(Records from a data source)
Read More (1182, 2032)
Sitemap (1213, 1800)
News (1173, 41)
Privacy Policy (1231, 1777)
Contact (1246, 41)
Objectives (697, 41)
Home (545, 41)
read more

** WORK REQUIRED **
Restate the records above word for word, omitting nothing.

** TASK RESPONSE **
Read More (1182, 2032)
Sitemap (1213, 1800)
News (1173, 41)
Privacy Policy (1231, 1777)
Contact (1246, 41)
Objectives (697, 41)
Home (545, 41)
read more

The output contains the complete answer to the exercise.